INSTRUCTION 1: Transcribe the portion of the RocksDB list state thread from "Hi Yun and Congxian!" to "in such case.".
INSTRUCTION 2:
Answer these questions using the RocksDB list state thread:
(a) What type of keyed state did Robin's pre-filter use?
(b) To what size is each element limited in the Kafka topic?
(c) What does Congxian suggest using as the mapKey if the whole state is cleared after processing?

GIVEN TEXT:
****************************************

Hi Yun and Congxian!
I have implemented a pre-filter that uses an keyed state (
AggregatingState[Long]) that computes the size of all records seen for each
key, which lets me filter-out records that should be too big for the
RocksDB JNI bridge. This seems to make our job behave better! Thanks for
your help guys, this was really helpful :)

Robin

Le sam. 16 mai 2020 à 09:05, Congxian Qiu <[email protected]> a écrit :

> Hi
>
> As you described, I'm not sure whether MapState can help you in such case.
> MapState will serializer each <mapKey, mapvalue> separately, so it would
> not encounter such the problem as ListState.
>
> When using MapState, you may need to handle how to set the mapKey, if the
> whole state will be cleared after processed, then you can use a monotonous
> increment integer as the mapKey, store the upper used mapKey in a value
> state.
>
>
> Best,
> Congxian
>
>
> Yun Tang <[email protected]> 于2020年5月15日周五 下午10:31写道:
>
>> Hi Robin
>>
>> I think you could record the size of you list under currentKey with
>> another value state or operator state (store a Map with <key-by key, list
>> length>, store the whole map in list when snapshotting). If you do not have
>> many key-by keys, operator state is a good choice as that is on-heap and
>> lightweight.
>>
>> Best
>> Yun Tang
>> ------------------------------
>> *From:* Robin Cassan <[email protected]>
>> *Sent:* Friday, May 15, 2020 20:59
>> *To:* Yun Tang <[email protected]>
>> *Cc:* user <[email protected]>
>> *Subject:* Re: Protection against huge values in RocksDB List State
>>
>> Hi Yun, thanks for your answer! And sorry I didn't see this limitation
>> from the documentation, makes sense!
>> In our case, we are merging too many elements (since each element is
>> limited to 4Mib in our kafka topic). I agree we do not want our state to
>> contain really big values, this is why we are trying to find a way to put a
>> limit on the number (or total size) of elements that are aggregated in the
>> state of the window.
>> We have found a way to do this by using another sessionWindow that is set
>> before the other one, which will store the number of messages for each key
>> and reject new messages if we have reached a limit, but we are wondering if
>> there is a better way to achieve that without creating another state.
>>
>> Thanks again,
>> Robin
>>
>> Le jeu. 14 mai 2020 à 19:38, Yun Tang <[email protected]> a écrit :
>>
>> Hi Robin
>>
>> First of all, the root cause is not RocksDB cannot store large list state
>> when you merge but the JNI limitation of 2^31 bytes [1].

****************************************

DATASET EXCERPT:
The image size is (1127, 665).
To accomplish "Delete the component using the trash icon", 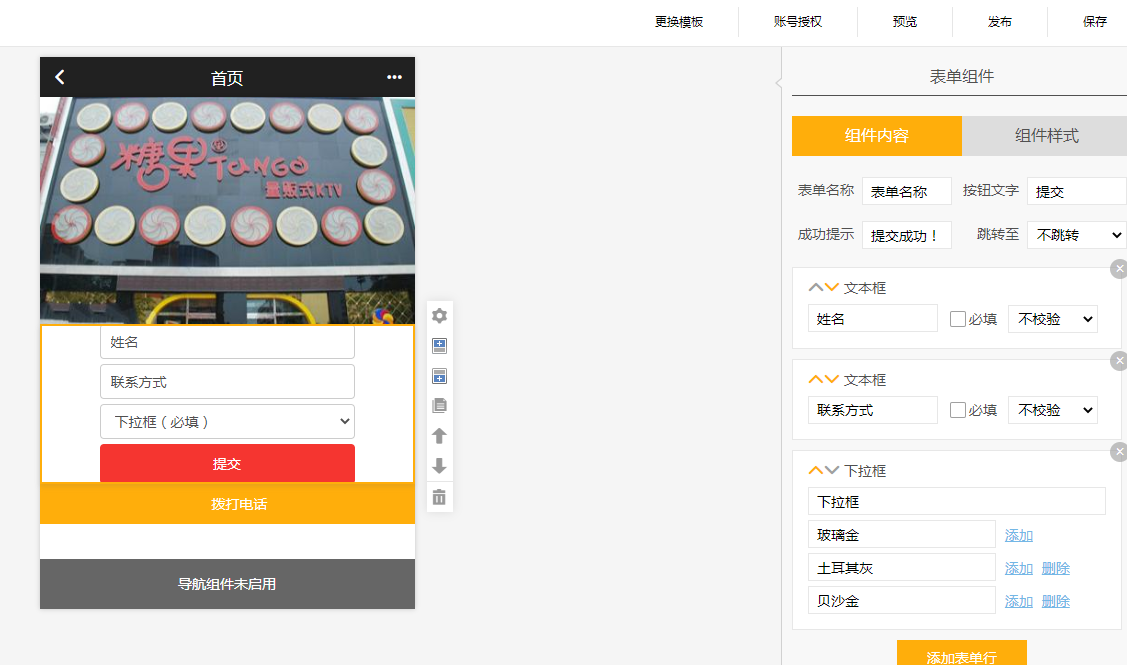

****************************************

REPLY 1:
Hi Yun and Congxian!
I have implemented a pre-filter that uses an keyed state (
AggregatingState[Long]) that computes the size of all records seen for each
key, which lets me filter-out records that should be too big for the
RocksDB JNI bridge. This seems to make our job behave better! Thanks for
your help guys, this was really helpful :)

Robin

Le sam. 16 mai 2020 à 09:05, Congxian Qiu <[email protected]> a écrit :

> Hi
>
> As you described, I'm not sure whether MapState can help you in such case.

REPLY 2:
(a) AggregatingState[Long]
(b) 4Mib
(c) A monotonous increment integer